I would have more actual troubles
And fewer imaginary ones. You see…
I was one of those people who lived
Prophylactically and sensibly and sanely,
Hour after hour and day after day…
I’ve been one of those people who never went
Anywhere without
A thermometer, a hot water bottle, a gargle,
A raincoat and a parachute…
If I had it to do all over again,
I’d travel lighter, much lighter…
I would start barefoot earlier
In the spring, and I’d stay that way
Late in the fall. And I would
Ride more merry-go-rounds, and
Catch more gold rings, and greet
More people, and pick more flowers,
And dance more often.
If I had it
To do all over again.
But you see,
I don’t.”

[Peace, Love and Healing, Dr.

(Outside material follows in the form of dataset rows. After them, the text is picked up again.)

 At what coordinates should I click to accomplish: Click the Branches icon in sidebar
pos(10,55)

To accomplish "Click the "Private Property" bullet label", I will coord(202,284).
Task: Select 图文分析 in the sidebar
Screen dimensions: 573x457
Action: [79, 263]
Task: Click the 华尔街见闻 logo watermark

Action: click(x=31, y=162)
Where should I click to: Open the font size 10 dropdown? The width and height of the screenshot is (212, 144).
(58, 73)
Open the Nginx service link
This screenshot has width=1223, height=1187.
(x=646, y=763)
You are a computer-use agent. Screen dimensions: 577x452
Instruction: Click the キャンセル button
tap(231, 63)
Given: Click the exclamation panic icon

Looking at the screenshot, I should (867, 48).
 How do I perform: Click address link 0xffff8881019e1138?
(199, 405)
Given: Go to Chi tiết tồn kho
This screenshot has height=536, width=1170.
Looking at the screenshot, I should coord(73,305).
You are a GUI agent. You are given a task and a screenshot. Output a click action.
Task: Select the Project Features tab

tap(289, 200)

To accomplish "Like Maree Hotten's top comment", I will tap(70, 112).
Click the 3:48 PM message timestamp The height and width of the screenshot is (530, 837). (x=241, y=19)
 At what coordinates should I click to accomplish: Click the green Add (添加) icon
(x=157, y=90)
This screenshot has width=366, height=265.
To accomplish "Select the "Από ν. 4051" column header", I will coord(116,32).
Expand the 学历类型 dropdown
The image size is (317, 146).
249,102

Bernie Siegel, Harper Perennial Press, p. 245-246]

It’s a choice finally: a personal decision we all make every day of our lives. The occasion for courage comes wrapped in choices: to love or not to love: to get involved or hold back: to serve and help or withdraw: to give your life to something important or to retreat and settle for a good credit rating and secure retirement: to commit self passionately to some improbable and wonderful dream like the peace of the world, the reconciliation of God’s people, the healing and feeding and housing of God’s children beginning with the children in your own community — or staying at arm’s length, the refusal to risk anything, being a spectator instead of a participant.

In Washington DC, with a few hours to spend, we visited the U.S. Holocaust Museum; an unrelenting three hours of pictures, exhibits, films, showing common good folk, implicated in grotesque evil by little choices, by averting their eyes, by refusing to care. And then, The Hall of Remembrance, a large room, quiet, with candles, a pool, and inscribed on the wall — a quotation from the Bible: from Hebrew scripture. Moses is the speaker: the children of Israel have been wandering in the wilderness for 40 years. But now they are at the river — on the other side of which is the unknown, the unexplored, the uncharted. They’re frightened and Moses says:

“…today I have set before you life an death, blessings and curses. Choose life so that you and your descendents may live…”

So — in the midst of all the advice you will receive today, the good wishes for success and happiness, may I have the privilege of this challenge?

Don’t be afraid. Have the courage to care passionately. Find something you care about enough to weep, and work; something to live for; something you love enough to die for.

The gift of live is given to us without condition. It is yours to live, to enjoy, to give. How you do that is a matter of courage.

The choice is yours this day…every day…The courage to be. God bless you on your way.